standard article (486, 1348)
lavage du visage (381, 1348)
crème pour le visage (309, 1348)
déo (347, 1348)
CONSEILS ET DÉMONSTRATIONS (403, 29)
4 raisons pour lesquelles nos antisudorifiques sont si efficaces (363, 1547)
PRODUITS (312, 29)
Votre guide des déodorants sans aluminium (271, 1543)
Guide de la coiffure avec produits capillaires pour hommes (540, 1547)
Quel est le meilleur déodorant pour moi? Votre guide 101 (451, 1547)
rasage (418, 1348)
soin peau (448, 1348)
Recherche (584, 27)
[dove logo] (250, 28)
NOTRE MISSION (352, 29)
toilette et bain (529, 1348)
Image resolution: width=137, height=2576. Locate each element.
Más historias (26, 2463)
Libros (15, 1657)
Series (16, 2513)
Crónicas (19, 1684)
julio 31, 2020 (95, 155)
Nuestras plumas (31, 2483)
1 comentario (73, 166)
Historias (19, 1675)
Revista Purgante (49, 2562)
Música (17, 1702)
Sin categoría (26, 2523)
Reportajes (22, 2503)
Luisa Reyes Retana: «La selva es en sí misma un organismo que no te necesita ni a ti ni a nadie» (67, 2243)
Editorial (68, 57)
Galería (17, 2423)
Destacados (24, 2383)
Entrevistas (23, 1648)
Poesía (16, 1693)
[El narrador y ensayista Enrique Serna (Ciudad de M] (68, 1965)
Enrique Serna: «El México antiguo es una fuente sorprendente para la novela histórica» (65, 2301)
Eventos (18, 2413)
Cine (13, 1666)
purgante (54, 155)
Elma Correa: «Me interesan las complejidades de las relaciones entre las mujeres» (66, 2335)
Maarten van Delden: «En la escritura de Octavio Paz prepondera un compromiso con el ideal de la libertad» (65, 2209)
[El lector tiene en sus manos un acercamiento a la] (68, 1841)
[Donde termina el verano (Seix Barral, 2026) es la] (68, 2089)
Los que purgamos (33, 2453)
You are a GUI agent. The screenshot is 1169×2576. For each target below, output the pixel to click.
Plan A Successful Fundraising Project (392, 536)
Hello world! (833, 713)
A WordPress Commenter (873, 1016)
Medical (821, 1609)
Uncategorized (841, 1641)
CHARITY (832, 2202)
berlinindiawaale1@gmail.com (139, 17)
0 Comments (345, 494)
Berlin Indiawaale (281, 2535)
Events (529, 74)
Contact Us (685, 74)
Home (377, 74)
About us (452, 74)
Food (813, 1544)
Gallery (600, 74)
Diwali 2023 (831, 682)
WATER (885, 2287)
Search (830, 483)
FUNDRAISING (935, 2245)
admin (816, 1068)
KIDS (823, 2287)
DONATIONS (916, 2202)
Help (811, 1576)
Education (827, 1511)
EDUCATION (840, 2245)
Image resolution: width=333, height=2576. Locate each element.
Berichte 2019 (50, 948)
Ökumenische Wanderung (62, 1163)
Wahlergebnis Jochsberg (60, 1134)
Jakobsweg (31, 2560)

What you are asked to do:
When a line in the listing above holds the word "visage", copy it.

Task solution:
lavage du visage (381, 1348)
crème pour le visage (309, 1348)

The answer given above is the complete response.